October 22, 2011 By Times-Herald Newspapers 1 Comment

Photo by Daniel Heraty

CSO facility up and running
Dearborn Director of Public Works James Murray leads a group of residents around the new combined sewer overflow facility on Military Street Oct. 15. The city hosted an open house for residents interested in seeing the new building.

By DANIEL HERATY
Times-Herald Newspapers

DEARBORN – Residents will soon have cleaner water coming from the Rouge River.

The Combined Sewer Overflow facility on Millitary Street between Morely and Alexandrine streets, under construction since 2007, officially opened Oct. 15 with an open house.

The CSO facility was designed and constructed to capture wastewater from storms and heavy snow melts, greatly reducing overflow events, and eliminating untreated overflows into the Lower Rouge River.

The facility was necessitated after then-U.S District Court, Eastern District of Michigan Judge John Feikens prohibited waste dumping in the river and assumed control of the Detroit Water & Sewage Department after the U.S. Environmental Protection Agency and the Michigan Department of Natural Resources filed a lawsuit in 1977 against the DWSD.

Construction finally began on the caissons in 2006.

“We celebrate today the most successful of the caissons (retaining structures that allow water to be pumped out) going forward in Dearborn,” Mayor John O’Reilly Jr. said. “This is a new technology, and a reasonable one.”

O’Reilly said the facility, which cost about $40 million to build, was born out of necessity during the 1970s and 1980s, when sewers in 21 locations along the Rouge River that had passed capacity flowed into the river, polluting it.

“Obviously, that concept that (the sewers) would be enough to make a difference was wrong,” he said. “All along the river where communities were dumping the raw sewage created a situation where the river became dead.”

Following the lawsuit, communities chose their own alternatives to dumping in the river.

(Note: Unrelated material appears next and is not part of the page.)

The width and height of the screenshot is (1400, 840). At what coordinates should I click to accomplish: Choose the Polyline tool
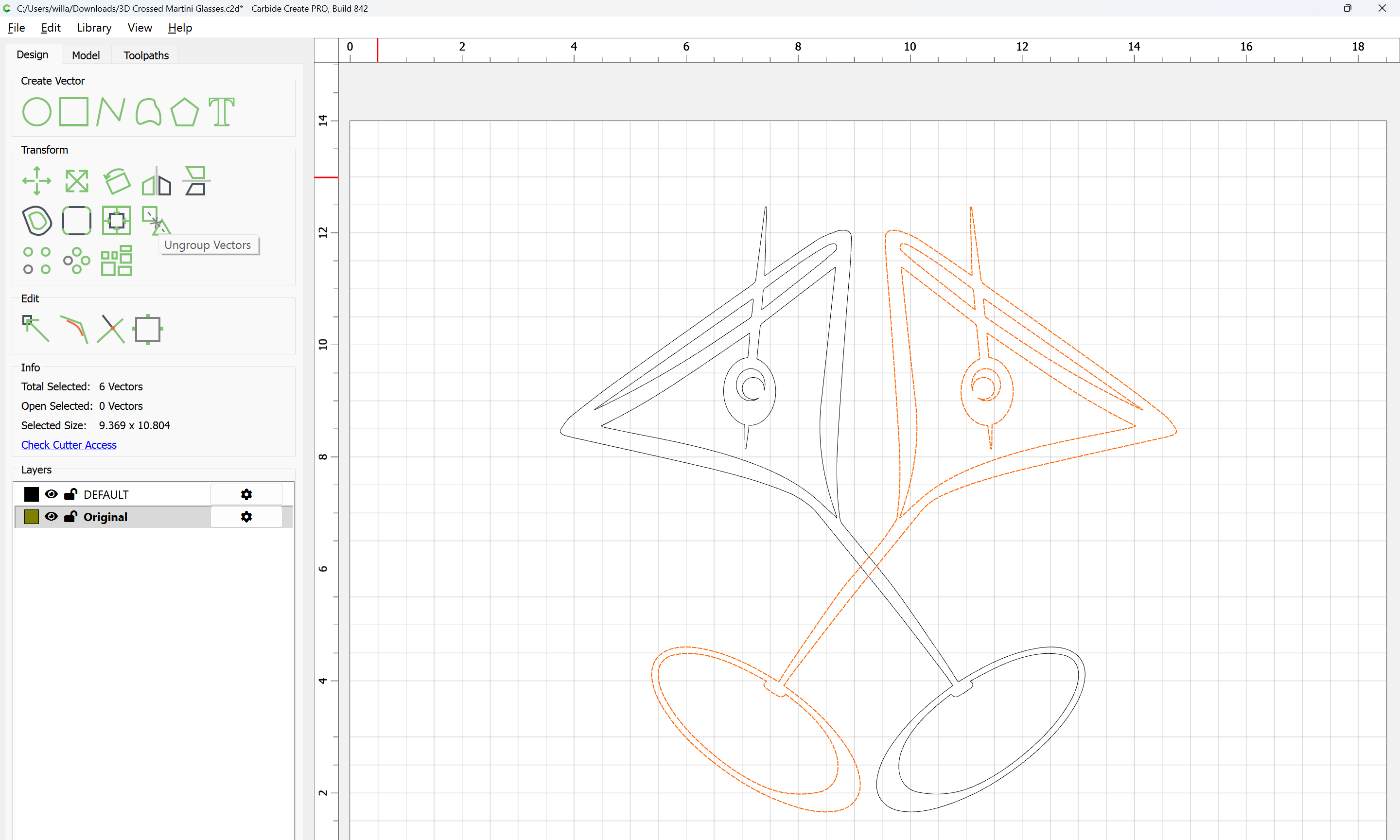tap(110, 111)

Dearborn chose a high-tech method, O’Reilly said.

The facility is one of five similar caissons to be located around the city, for a total cost of about $300 million, paid for by a three-mill property tax hike passed in 2004.

Four completed caissons are at the Dearborn Department of Public Works yard, 2951 Greenfield Road, Prospect Street west of Miller Road and Outer Drive north of Michigan Avenue.

James Murray, director of the Departement of Public Works, said in an email that the fifth caisson, at Village Road and Southfield freeway, remains in litigation since 2007, when, according to published reports, the contractor allegedly walked off the site, blaming faulty engineering reports from the city.

Murray said there is no timetable for the project’s completion.

The untreated water is captured in the structure, a round cylinder made of layers of concrete. The water is temporarily stored and treated with a diluted form of bleach as it enters the structure from the east and west.

Murray said the caisson is designed to store about six million gallons of water, which is discharged into the sanitary sewer system for treatment at the Detroit Wastewater Treatment Plant. He added that water would still be treated if the limit is exceeded.

Steve Mancini, CEO of Ric-Man Construction Inc., the company in charge of building the facility, spoke about the “headache” it’s caused for the residents.

“I really do appreciate the (residents’) patience and the cooperation,” he said. “I know there’s been complaints and we tried to address them as quickly as we could.”

Following the construction of the caissons, three new wetlands were created after construction of the facility led to the damaging of the original wetlands. He said many different kinds of animals were brought in, including frogs and turtles, as well as an assortment of trees.